Bugünün normal bir gün olacağını düşünmüştüm ama normal gerçek anlamda , normal ve sakin bir gün . Ahhh! Ne kadar güzel olurdu . Ben de bela çekme gibi lanetli bir süper güç var sanırım .
Her şey gayet güzeldi ta ki okul bitene kadar herkes çarşı yolundan giderken ben niye salak gibi yolu kısaltmak için en kuytu köşelerden geçiyordum. Hep bu saçma huylarım. Yine gittim maalesef.
Ben sakince yürürken bir anda garip bir şey gördüm, korktum ,beni görmediler geri adım attım duvarın arkasından onları izledim .
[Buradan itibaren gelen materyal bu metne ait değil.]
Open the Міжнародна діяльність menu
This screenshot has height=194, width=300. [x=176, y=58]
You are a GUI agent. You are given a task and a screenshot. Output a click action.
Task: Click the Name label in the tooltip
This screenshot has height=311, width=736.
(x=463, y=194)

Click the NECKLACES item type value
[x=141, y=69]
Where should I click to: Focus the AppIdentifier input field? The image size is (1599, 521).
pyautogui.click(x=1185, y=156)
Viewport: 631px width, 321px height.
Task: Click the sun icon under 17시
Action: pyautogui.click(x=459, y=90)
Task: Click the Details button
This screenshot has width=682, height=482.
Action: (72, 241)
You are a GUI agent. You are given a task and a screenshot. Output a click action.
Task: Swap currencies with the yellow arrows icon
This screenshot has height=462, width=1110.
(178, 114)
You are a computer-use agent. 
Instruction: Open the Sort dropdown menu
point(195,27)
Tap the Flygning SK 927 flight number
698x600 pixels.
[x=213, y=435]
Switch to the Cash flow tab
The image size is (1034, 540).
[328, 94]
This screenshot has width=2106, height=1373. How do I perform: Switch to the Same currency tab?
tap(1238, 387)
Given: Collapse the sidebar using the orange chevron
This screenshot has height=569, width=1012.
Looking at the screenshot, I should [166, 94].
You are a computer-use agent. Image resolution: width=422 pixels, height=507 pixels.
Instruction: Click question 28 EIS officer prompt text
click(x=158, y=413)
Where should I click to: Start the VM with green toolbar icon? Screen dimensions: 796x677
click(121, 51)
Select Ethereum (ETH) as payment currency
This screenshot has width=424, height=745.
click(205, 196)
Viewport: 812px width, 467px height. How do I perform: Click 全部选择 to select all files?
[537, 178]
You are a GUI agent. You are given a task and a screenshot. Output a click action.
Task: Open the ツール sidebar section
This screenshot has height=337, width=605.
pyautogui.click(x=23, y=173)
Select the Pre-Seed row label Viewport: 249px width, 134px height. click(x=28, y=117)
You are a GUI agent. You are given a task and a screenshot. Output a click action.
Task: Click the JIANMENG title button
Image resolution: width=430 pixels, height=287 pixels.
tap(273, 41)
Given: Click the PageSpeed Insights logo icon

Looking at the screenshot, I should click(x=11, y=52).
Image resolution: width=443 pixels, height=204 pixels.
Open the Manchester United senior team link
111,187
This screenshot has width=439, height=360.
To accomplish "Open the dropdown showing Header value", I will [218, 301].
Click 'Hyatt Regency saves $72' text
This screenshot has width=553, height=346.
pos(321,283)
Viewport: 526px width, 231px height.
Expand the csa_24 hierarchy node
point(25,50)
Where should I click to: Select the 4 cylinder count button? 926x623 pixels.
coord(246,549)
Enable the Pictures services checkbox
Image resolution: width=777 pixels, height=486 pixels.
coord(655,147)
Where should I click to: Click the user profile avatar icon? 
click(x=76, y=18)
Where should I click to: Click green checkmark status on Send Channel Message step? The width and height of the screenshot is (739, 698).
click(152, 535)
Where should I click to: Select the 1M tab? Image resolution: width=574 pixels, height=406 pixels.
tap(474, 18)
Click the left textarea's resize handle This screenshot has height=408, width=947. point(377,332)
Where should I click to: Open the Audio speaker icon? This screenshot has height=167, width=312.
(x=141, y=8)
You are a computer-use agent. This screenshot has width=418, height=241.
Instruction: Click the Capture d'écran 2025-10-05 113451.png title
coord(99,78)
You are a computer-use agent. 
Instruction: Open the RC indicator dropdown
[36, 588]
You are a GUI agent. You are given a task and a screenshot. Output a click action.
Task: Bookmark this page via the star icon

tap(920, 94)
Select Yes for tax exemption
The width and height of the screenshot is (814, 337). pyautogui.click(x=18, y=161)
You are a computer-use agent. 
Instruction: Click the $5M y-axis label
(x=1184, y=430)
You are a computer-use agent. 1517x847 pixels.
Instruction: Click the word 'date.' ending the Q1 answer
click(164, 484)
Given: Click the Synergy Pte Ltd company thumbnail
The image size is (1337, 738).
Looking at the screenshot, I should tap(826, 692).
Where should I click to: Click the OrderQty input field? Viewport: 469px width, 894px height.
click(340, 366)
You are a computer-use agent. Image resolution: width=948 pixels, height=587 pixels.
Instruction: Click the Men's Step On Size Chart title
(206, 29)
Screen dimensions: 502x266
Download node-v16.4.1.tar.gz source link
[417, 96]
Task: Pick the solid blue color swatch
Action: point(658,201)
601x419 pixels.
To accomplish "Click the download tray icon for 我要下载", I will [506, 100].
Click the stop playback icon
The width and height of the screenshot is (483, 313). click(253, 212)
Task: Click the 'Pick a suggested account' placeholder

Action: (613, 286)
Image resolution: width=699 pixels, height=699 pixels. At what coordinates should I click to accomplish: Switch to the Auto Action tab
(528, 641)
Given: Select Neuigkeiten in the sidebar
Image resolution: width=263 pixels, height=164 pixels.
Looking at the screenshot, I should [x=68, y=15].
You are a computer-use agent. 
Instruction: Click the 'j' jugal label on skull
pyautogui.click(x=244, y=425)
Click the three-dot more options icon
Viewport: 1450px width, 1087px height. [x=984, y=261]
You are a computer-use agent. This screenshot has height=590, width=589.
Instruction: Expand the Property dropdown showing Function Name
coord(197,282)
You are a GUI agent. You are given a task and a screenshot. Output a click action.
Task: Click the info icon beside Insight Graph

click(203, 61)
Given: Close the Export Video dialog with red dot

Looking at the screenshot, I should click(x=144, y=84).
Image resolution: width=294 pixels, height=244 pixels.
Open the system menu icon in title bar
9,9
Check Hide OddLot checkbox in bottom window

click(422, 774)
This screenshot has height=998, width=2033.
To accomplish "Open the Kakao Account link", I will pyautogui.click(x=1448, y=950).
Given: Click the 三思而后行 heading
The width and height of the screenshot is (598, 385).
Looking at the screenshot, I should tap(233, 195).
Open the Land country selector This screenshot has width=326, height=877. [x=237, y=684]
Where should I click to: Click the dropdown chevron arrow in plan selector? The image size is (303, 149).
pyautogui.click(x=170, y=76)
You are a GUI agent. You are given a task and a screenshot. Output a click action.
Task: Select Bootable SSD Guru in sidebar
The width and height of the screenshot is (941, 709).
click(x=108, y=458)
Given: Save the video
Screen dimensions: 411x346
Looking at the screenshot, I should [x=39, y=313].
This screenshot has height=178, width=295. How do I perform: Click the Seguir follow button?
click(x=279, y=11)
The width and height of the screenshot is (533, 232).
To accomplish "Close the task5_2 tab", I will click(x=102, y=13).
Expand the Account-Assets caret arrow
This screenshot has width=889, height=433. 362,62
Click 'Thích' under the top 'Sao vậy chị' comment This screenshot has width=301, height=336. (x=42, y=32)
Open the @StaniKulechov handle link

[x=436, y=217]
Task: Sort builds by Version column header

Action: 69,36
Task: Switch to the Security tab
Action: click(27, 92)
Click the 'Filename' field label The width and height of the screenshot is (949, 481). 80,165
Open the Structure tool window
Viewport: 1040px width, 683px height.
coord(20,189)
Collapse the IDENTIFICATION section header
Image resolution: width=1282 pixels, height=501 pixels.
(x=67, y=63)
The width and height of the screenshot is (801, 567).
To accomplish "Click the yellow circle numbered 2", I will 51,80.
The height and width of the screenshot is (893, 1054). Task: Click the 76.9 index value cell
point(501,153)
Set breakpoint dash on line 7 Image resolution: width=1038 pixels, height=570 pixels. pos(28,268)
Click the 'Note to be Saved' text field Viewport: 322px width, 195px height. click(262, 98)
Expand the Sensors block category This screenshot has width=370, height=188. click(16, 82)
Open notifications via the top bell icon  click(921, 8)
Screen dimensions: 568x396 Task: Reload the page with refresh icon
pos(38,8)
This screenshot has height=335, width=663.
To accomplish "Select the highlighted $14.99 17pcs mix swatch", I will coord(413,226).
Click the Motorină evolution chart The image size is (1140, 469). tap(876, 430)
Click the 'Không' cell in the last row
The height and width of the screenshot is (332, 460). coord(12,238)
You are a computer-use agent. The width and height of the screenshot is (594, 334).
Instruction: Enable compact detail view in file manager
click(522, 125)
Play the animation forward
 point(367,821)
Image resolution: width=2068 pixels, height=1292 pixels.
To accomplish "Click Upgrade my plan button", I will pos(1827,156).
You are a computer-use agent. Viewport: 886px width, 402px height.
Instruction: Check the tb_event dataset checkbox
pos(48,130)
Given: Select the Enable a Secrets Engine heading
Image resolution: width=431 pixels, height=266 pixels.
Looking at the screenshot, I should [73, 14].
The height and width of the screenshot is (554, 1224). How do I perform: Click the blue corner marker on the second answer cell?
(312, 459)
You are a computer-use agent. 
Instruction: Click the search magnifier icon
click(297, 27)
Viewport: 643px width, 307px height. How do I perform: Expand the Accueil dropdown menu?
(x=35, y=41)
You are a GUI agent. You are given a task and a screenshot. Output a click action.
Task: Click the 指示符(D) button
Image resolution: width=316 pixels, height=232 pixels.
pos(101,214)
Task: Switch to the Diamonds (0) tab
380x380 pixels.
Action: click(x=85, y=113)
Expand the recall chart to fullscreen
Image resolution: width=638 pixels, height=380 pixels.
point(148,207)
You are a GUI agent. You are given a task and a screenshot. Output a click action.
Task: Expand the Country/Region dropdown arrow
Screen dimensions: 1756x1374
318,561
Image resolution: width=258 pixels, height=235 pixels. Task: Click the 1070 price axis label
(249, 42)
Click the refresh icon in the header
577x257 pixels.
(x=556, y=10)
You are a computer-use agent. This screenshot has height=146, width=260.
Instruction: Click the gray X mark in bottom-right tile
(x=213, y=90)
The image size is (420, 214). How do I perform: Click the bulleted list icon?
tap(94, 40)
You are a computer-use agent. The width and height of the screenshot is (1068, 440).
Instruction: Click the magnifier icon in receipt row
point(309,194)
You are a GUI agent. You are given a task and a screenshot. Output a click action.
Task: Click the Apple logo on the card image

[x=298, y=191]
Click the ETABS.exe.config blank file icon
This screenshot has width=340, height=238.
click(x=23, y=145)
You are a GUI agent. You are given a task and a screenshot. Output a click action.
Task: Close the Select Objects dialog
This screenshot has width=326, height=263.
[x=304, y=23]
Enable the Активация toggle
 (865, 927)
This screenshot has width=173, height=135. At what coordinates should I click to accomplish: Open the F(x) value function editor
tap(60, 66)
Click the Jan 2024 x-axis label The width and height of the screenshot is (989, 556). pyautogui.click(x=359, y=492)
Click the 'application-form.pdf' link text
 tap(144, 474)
Üç kişilerdi ve birde kız vardı yanlarında . Seslerini tam anlamadım ama "hayır ! beni terkedemezsin " dedi bir erkek sesi . Korktum çünkü bağıran oğlanın elinde çakı vardı . Diğer ikisinin elinde de demir sopa . Kız anladığım kadarıyla "artık seni sevmiyorum neden anla mıyorsun ? " dedi. Keşke demeseydi.
O kelimeleri söylemesi ile aradan iki saniye bile geçmeden tamı tamına iki kez bıçağı karnına sapladı o adi hayvan . Ardından koşarak kaçtılar .
Ben şoka girmiştim sanırım bir iki dakika olduğum yerde put gibi kalmışım. Şoku atlatınca kızın yanına koştum . Kan , kan çok kırmızı ve durmadan akıyordu . Ne yapmam gerektiğini bilmeden sol elimle yarasının üstüne bastırdım , diğer elimlede ambulansı aradım. Telefonu kapattım ve iki elimle bastırdım .
Kafamı kaldırınca ne göreyim duvarının ardında o muhteşem üçlü .
Ben korkudan mı , yoksa üşüdüğüm için mi titriyordum hiçbir fikrim yok . Hava bayağı sıcaktı aslında . Bana doğru yürüdüler ben geri adım attım ardından koşmaya başladım , ben baya hızlı koşarım aslında ama neden hâlâ aramızda küçük bi mesafe vardı ? Sanırım onlar da iyi koşuyordu . Ahh en son isteyeceğim şeylerden biri , çok yaklaştılar .
SÜPER !!! Bu iğrenç ıssız yerde bir market vardı . Şimdi diyeceksiniz ki bu kadar kötü bir durumda bile aklın fikrin yemekte nasıl bir manyaksın falan ama aslında amacım yemek değil . Eğer markete girersem bana birşey yapmazlardı, dimi yapmazlardı .
Markete girdim ama onlar beni dışarıda bekliyorlardı . Kalbim "Onlar gidecek" diye beni teselli ederken beynimse "NAH ! sen daha çok beklersin." diyordu.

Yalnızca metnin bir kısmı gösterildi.